[Start Excerpt]

In this manner, when an abnormality is detected on the secondary
closed-loop, the lighting operation of the lamp is stopped via the
lighting control unit, and a desirable protection operation is
carried out even when an abnormal electrical discharge is
occurred.
In certain inventive aspects, the impedance component to be
arranged on the secondary closed-loop is preferably a component
having a low impedance characteristic for a frequency of the lamp
driving current and a high impedance characteristic for frequencies
of the signal components such as the abnormal electrical discharge
to be detected for preventing loss of the lamp driving current.
As an example of such a component, for example, ferrite beads whose
impedance is low at the lamp driving frequency and increases
abruptly at the frequency near 200 MHz to 500 MHz can be used.
As described above, according to certain inventive aspects, a lamp
driving device which is effective for discriminating the abnormal
electrical discharge element from the noise element, and hence is
superior in noise performance is provided.

[End Excerpt]
[Start Given data]

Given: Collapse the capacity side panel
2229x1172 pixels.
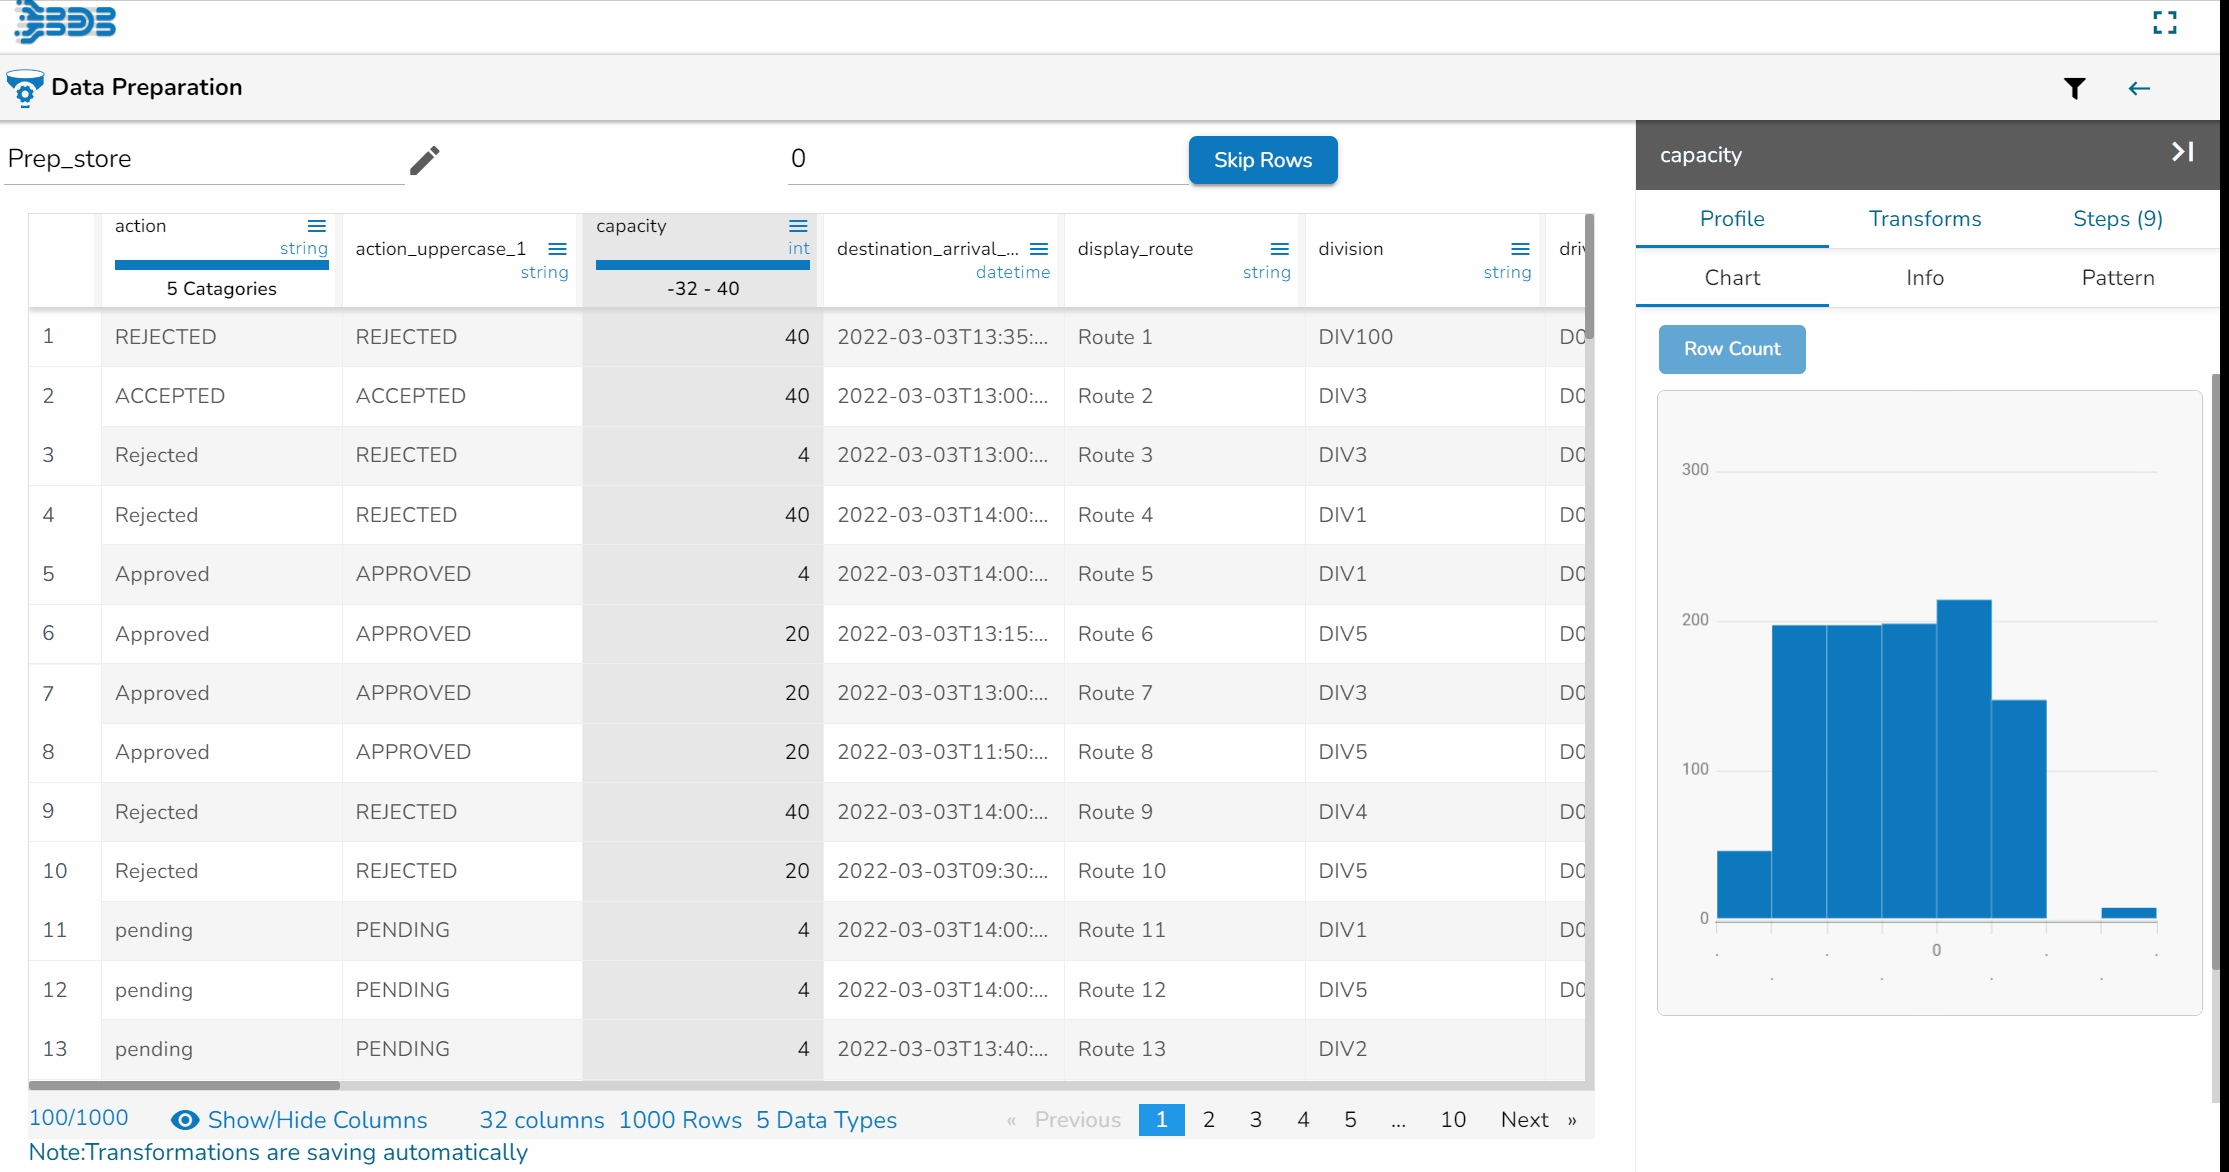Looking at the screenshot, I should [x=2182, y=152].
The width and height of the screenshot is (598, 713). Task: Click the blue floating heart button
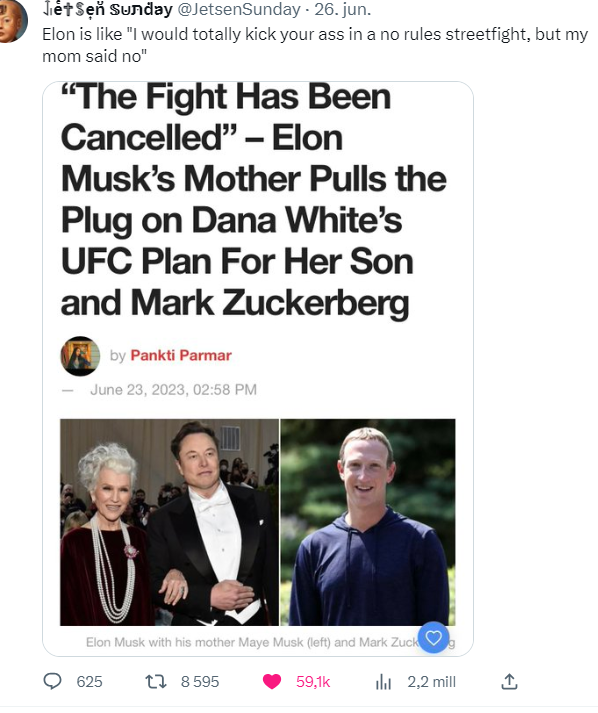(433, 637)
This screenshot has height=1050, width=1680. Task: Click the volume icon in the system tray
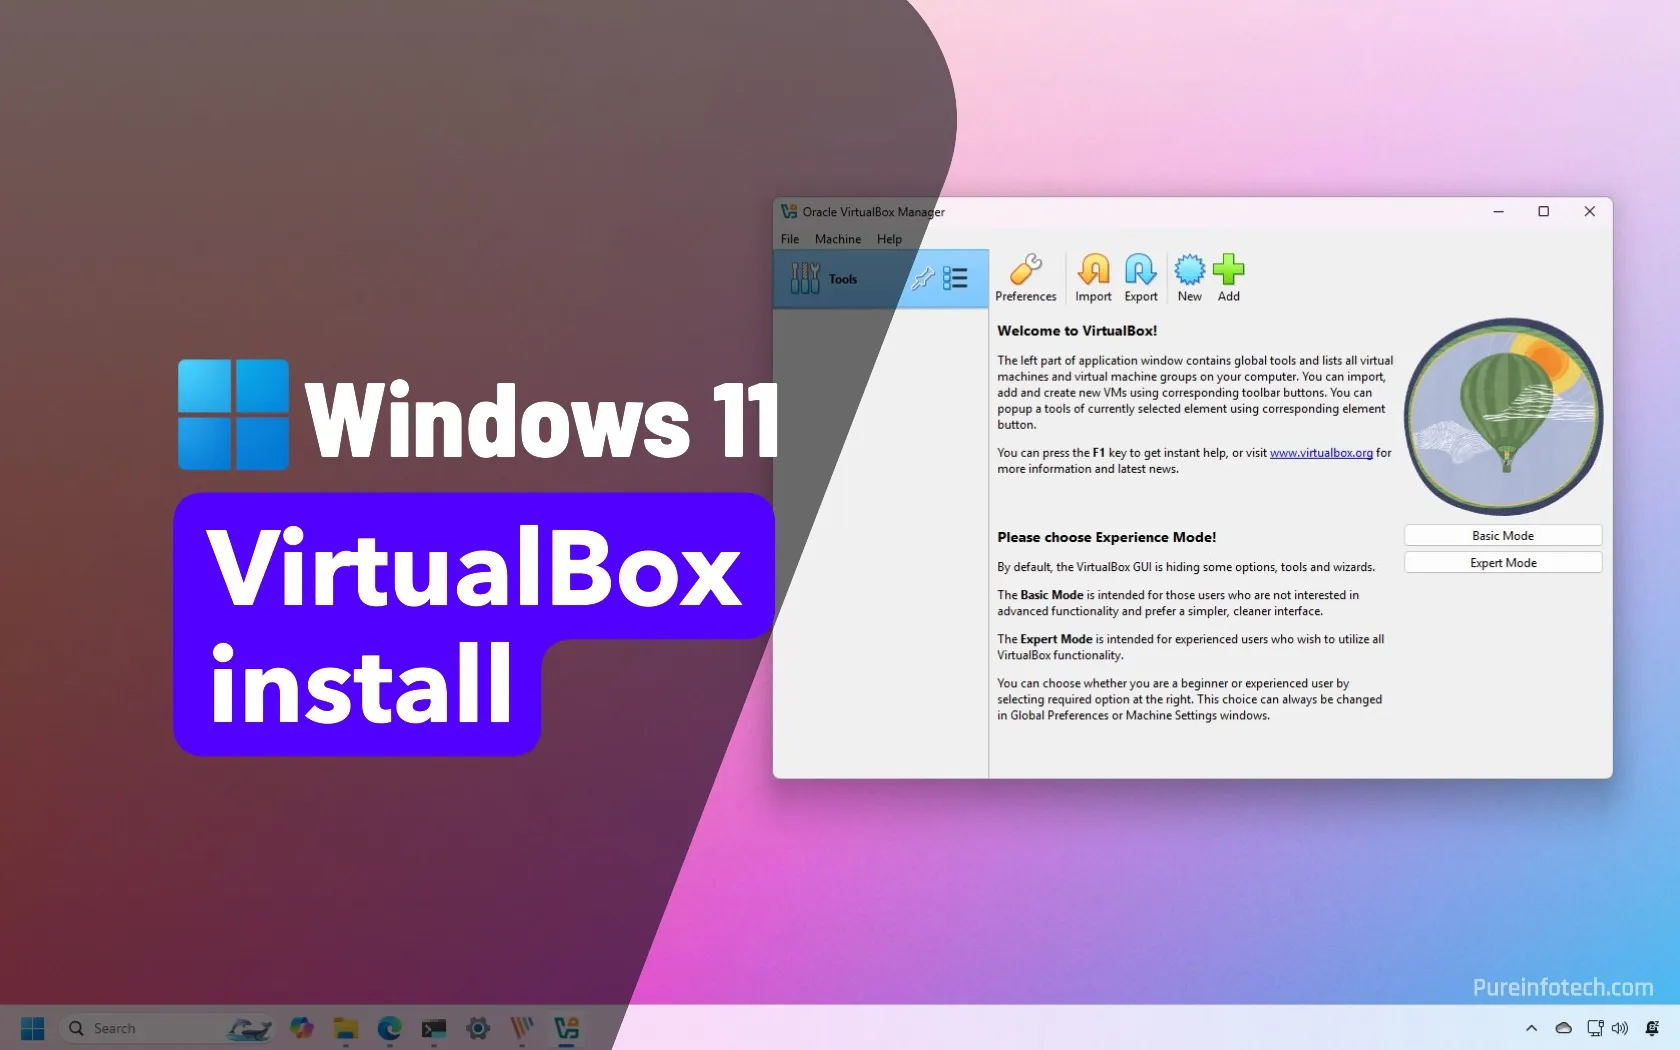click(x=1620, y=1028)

[End Given data]

Goal 1.
According to the lamp driving excerpt, near what frequency range does the impedance of the ferrite beads increase abruptly?
Goal 2.
In order of first mention, list every circuit part, unit, or device that the lamp driving excerpt names.
Goal 3.
Pick up the lamp driving excerpt after its final sentence and continue it.

Task output 1.
Near 200 MHz to 500 MHz.

Task output 2.
secondary closed-loop, lamp, lighting control unit, impedance component, ferrite beads, lamp driving device

Task output 3.
BRIEF DESCRIPTION OF THE DRAWINGS
FIG. 1 is a circuit block diagram showing a configuration of a lamp
driving device according to an embodiment of the invention;
FIGS. 2A and 2B are characteristic drawings showing a current
waveform of a current flowing in a high pressure line in the normal
state and a current waveform when an abnormal electrical discharge
is occurred;
FIG. 3 is a conceptual drawing showing frequency characteristics of
a lamp current element, an abnormal electrical discharge element,
and other noise elements;
FIG. 4 is a conceptual drawing showing a relation between the
abnormal electrical discharge element and the frequency
characteristics of an impedance component;
FIG. 5 is a circuit block diagram showing a configuration of the
lamp driving device according to a second embodiment;
FIGS. 6A and 6B are characteristic drawings showing waveforms
generated at respective points in the lamp driving device shown in
FIG. 5;
FIG. 7 is a circuit block diagram showing a configuration of the
lamp driving device according to a third embodiment;
FIG. 8 is a characteristic drawing showing the frequency
characteristics of impedance components 30-1 and 30-2 shown in FIG.
7;
FIG. 9 is a circuit block diagram showing a configuration of the
lamp driving device according to a fourth embodiment;
FIG. 10 is a characteristic drawing showing frequency
characteristics of the impedance components 30-1 and 30-2 shown in
FIG. 9;
FIG. 11 is a circuit block diagram showing a configuration of the
lamp driving device according to a fifth embodiment;
FIG. 12 is a characteristic drawing showing frequency
characteristics of the impedance components shown in FIG. 11;
FIG. 13 is a circuit block diagram showing a configuration of the
lamp driving device according to a sixth embodiment; and
FIG. 14 is a circuit block diagram showing a configuration of the
lamp driving device according to a seventh embodiment.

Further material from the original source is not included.